- _READING PASSAGE_

——————————

CNN - http://www.cnn.com/2017/04/04/middlee...

From Al Jazeera - WARNING - http://www.aljazeera.com/news/2017/04...

Syrian Civil War - al Jazeera
http://www.aljazeera.com/news/2016/05...

Source(s): BBC, Al Jazeera, CNN



Additional Articles in the Glossary for Black Flags


message 48: by Bentley, Group Founder, Leader, Chief (new) - rated it 5 stars

Bentley | 44207 comments Mod
I have to say this - I can see why this won the Pulitzer Prize - superbly done so far. Not a pleasant subject for sure but very informative and expertly crafted.


message 49: by Eva (new) - rated it 5 stars

Eva | 19 comments Bentley wrote: "Today's situation has a great deal to do with the book and the part of the world and conflict we are discussing

Today - Syria - which is constantly in the news for all of the wrong reasons is once..."


Absolutely horrifying what happened again in Syria! Another toxic gas attack on civilians with upsetting and disturbing pictures and every party trying to blame the other as the real culprit.

——————————

- _SUPPLIED DATA_
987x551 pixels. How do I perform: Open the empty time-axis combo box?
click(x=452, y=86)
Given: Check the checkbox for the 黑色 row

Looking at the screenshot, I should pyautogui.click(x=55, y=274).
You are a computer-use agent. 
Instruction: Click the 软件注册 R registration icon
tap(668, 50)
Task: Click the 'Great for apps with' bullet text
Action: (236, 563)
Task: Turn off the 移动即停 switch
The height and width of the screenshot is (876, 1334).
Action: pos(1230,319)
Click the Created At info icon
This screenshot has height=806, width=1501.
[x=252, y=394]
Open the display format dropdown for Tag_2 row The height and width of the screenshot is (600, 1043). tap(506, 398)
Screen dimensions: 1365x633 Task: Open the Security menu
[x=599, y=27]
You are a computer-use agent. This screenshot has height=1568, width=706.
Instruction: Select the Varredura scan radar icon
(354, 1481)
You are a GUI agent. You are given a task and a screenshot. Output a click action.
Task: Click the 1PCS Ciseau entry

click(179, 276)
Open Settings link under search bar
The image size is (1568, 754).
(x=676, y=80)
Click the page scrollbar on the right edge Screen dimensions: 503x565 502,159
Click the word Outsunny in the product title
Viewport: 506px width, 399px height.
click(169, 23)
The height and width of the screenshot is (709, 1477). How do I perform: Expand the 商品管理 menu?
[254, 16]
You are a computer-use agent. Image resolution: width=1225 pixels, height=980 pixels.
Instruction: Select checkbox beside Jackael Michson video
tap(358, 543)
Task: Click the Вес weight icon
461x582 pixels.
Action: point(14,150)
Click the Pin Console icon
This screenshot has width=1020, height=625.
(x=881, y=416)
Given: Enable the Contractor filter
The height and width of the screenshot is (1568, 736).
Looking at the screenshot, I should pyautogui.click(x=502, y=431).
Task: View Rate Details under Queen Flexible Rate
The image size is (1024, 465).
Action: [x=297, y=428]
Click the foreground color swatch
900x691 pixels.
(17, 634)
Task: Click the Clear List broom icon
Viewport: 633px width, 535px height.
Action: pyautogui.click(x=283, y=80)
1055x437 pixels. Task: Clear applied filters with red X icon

——————————

- _QUESTIONS_
A: Translate this sentence from the discussion thread about the book Black Flags into Spanish: "Absolutely horrifying what happened again in Syria!"
B: In the discussion thread about the book Black Flags, what prize does Bentley say the book won?
C: Extend the discussion thread about the book Black Flags and Syria, starting after its last sentence.
The rows are separate material, unrelated to the discussion thread.

- _RESPONSES BY TASK_
A: ¡Absolutamente horrible lo que volvió a ocurrir en Siria!

B: The Pulitzer Prize.

C:
Just read a commentary in Die Zeit where they tried not to say too explicitly that it was Assad's regime, but listed some of the indications like eye witness reports and the Russian Dep. of Defense's confirmation that the Assad regime had carried out an air attack. Why would Assad though attack his own people? According to the article, Assad keeps attacking places that are still in the opposition's hand in order to wear the inhabitants out and offer them some sort of local ceasefire. In return for handing over the main opposition leaders as well as information on other rebels, he offers humanitarian help. Help that is mainly financed by the US and Europe. But the organization and distribution of this help is completely controlled by Damaskus and through Assad loyal warlords. If this theory is true (and it was Assad's regime carrying out this attack), then this seems like some kind of blackmailing both to other countries (give me money, because I can create peace) as well inside of Syria (agree to my rules of peace and I can offer you help).
Most of the information in this article is based on Syria expert Kheder Khaddour from the Carnegie Middle East Center. Unfortunately, I couldn't find the English version of this analysis.


message 50: by Eva (last edited Apr 05, 2017 09:47AM) (new) - rated it 5 stars

Eva | 19 comments Prologue
Did that almost read like the creation of a cult like following?
Yes, I agree that ISIS seems very much like a cult or at least uses the same kind of techniques to recruit people and to convince them of their ideology.
In response to the question of how ISIS manages to recruit for diverse sources of people, Michael offered ideology as an answer.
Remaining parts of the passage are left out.